More than a hundred years ago, when The Rockefeller Foundation mobilized to fight hookworm, doctors quickly learned that this parasitic disease was inseparable from the poverty and unsanitary conditions in which it thrived. They were only able to stop the spread of the disease by combining medical treatment with education about hygiene and sanitation—a lesson that became the base for the then-new discipline of public health. More than a century later, increasingly complex health challenges—fueled by rapid urbanization, globalization, and climate change—are pushing us to evolve again.
Last year, a group of leading scientists came together to form a new community of practice called the Planetary Health Alliance, which The Rockefeller Foundation is proud to support. Leading experts on climate science, environmental research, sustainability, ecology, economics, sociology, and cutting-edge medicine came together to examine the links between people and planet. What became clear is how many of today’s global health issues can benefit from the interdisciplinary lens that planetary health provides.
Take Zika, currently spreading across Latin America and the Caribbean.
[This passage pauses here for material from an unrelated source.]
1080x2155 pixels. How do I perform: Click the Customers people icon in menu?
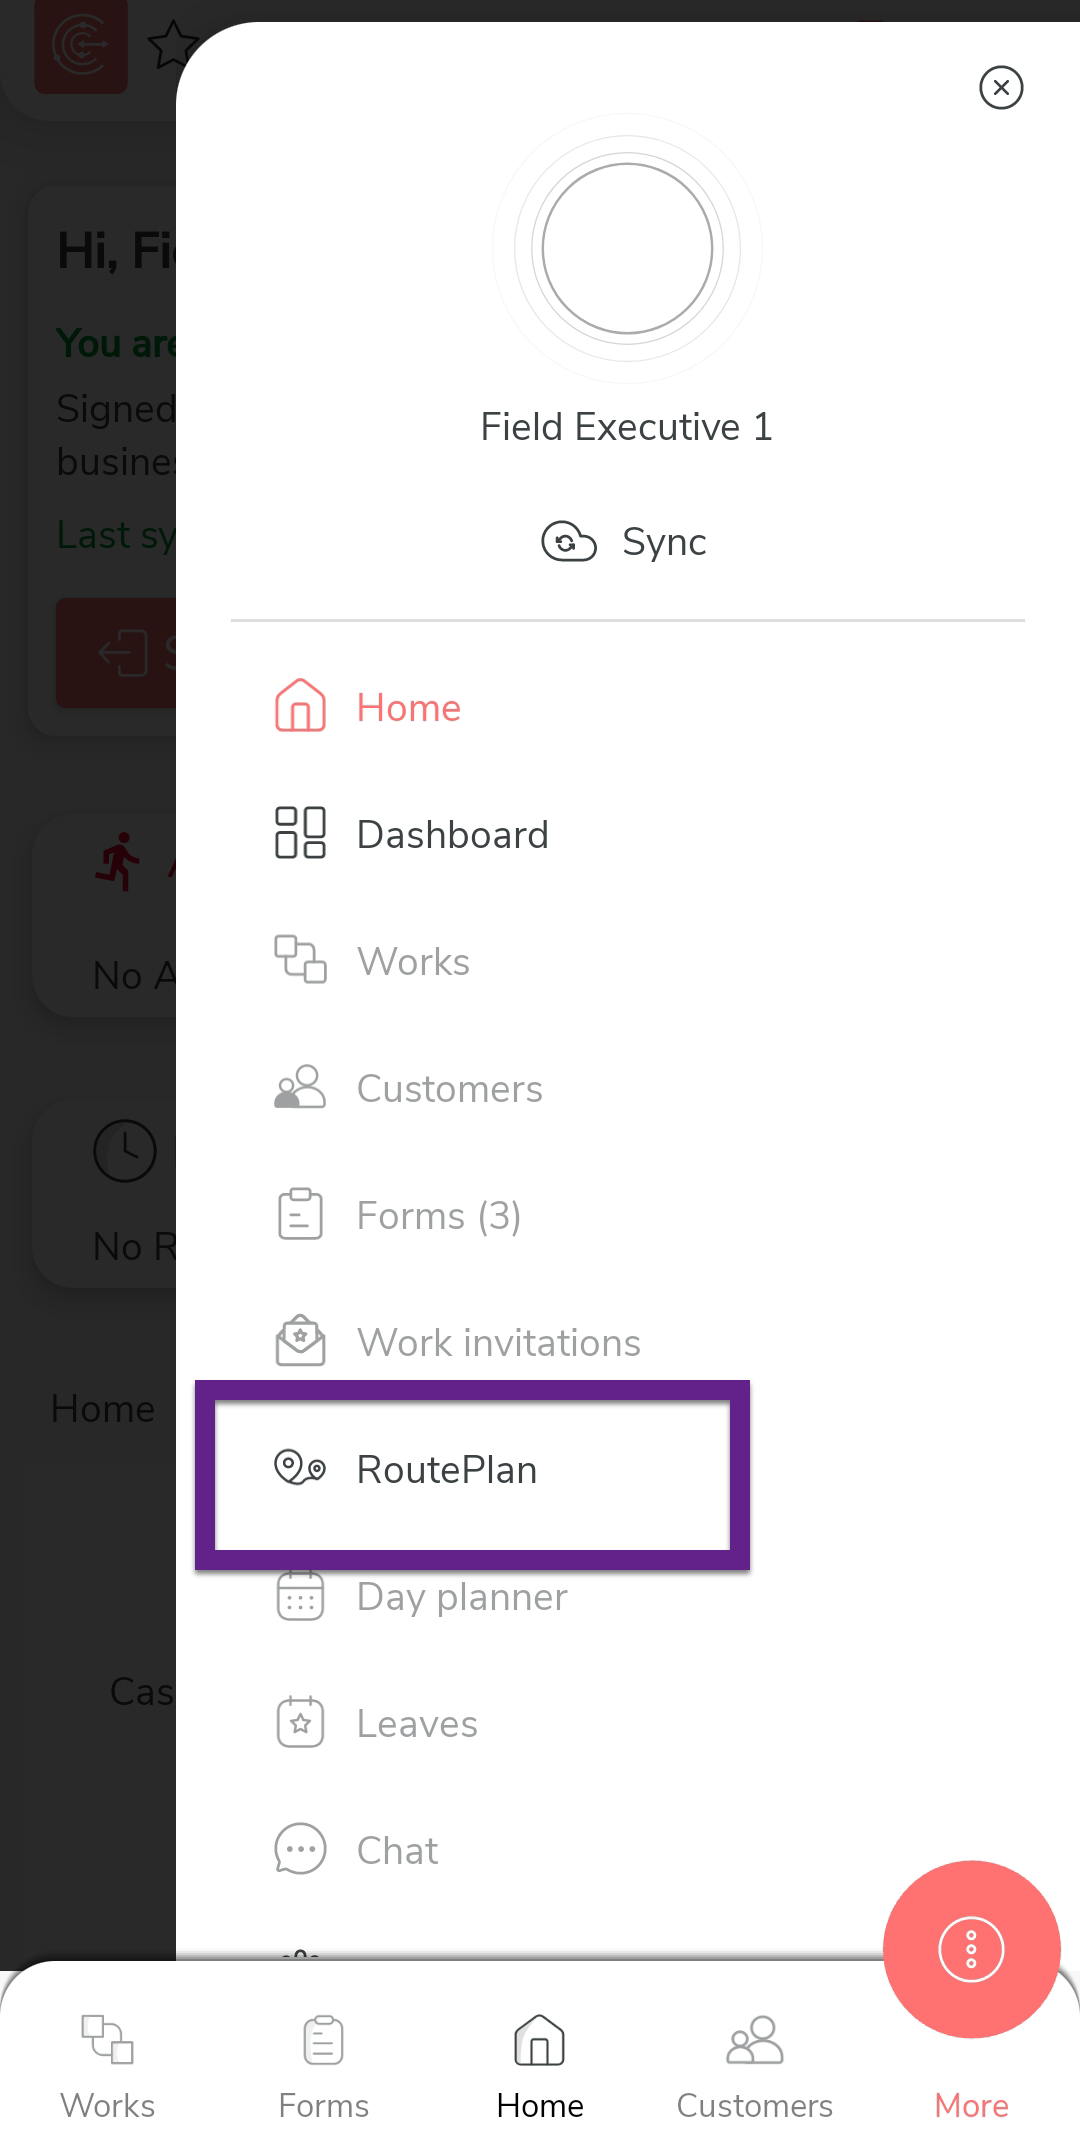pyautogui.click(x=300, y=1088)
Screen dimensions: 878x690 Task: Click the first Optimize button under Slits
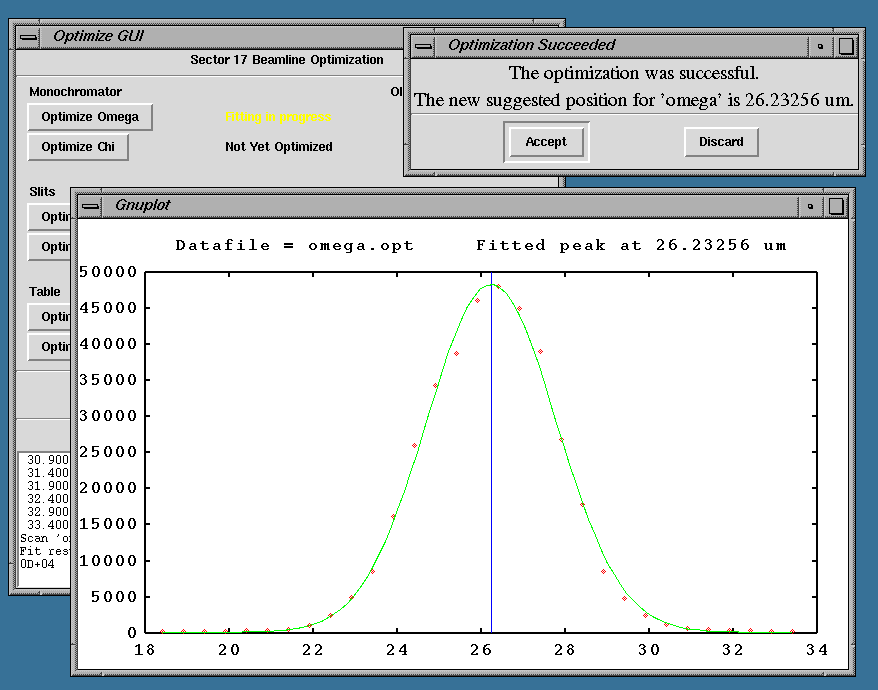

Scientists have theorized that rising temperatures and increased precipitation due to climate change are behind the spread of this mosquito-borne virus. If this sounds familiar, it should. We’ve already seen the role of deforestation and global warming in the proliferation of malaria, yellow fever, and Lyme disease. Halting the spread of diseases like these requires more than just treating them medically. We must address the environmental factors that allow them to thrive. And we must recognize the economic and market benefits that come from taking a planetary health approach to these challenges.
In water and sanitation, we’ve already taken big steps in the right direction. According to the WHO report, deaths from infectious diseases like diarrhea have decreased dramatically over the last few years because of increased access to safe drinking water and sanitation. Now, the report urges us to extend this thinking beyond the water we drink.
The more we understand how the health of the planet and our own health are connected, the better our solutions will be.
If we can transition to clean technologies and fuels for domestic heating and lighting in homes and kitchens around the world, we would reduce the burden of respiratory conditions, heart problems, and burns. And improving urban planning and transit can make a difference, too. By investing in bus rapid transit, recycling, and green spaces, Curitiba, Brazil has reduced air pollution, encouraged healthy physical activity, and increased life expectancy to two years beyond the national average.
The more we understand how the health of the planet and our own health are connected, the better our solutions will be. This World Health Organization report is just the most recent reminder that we can’t afford to think of ourselves as immune to the air we breathe, the water we drink, and the land on which we live. Public health alone can only take us so far. We’ve got to think bigger, about building a field as appropriate for this century as public health was for the last—public health 2.0.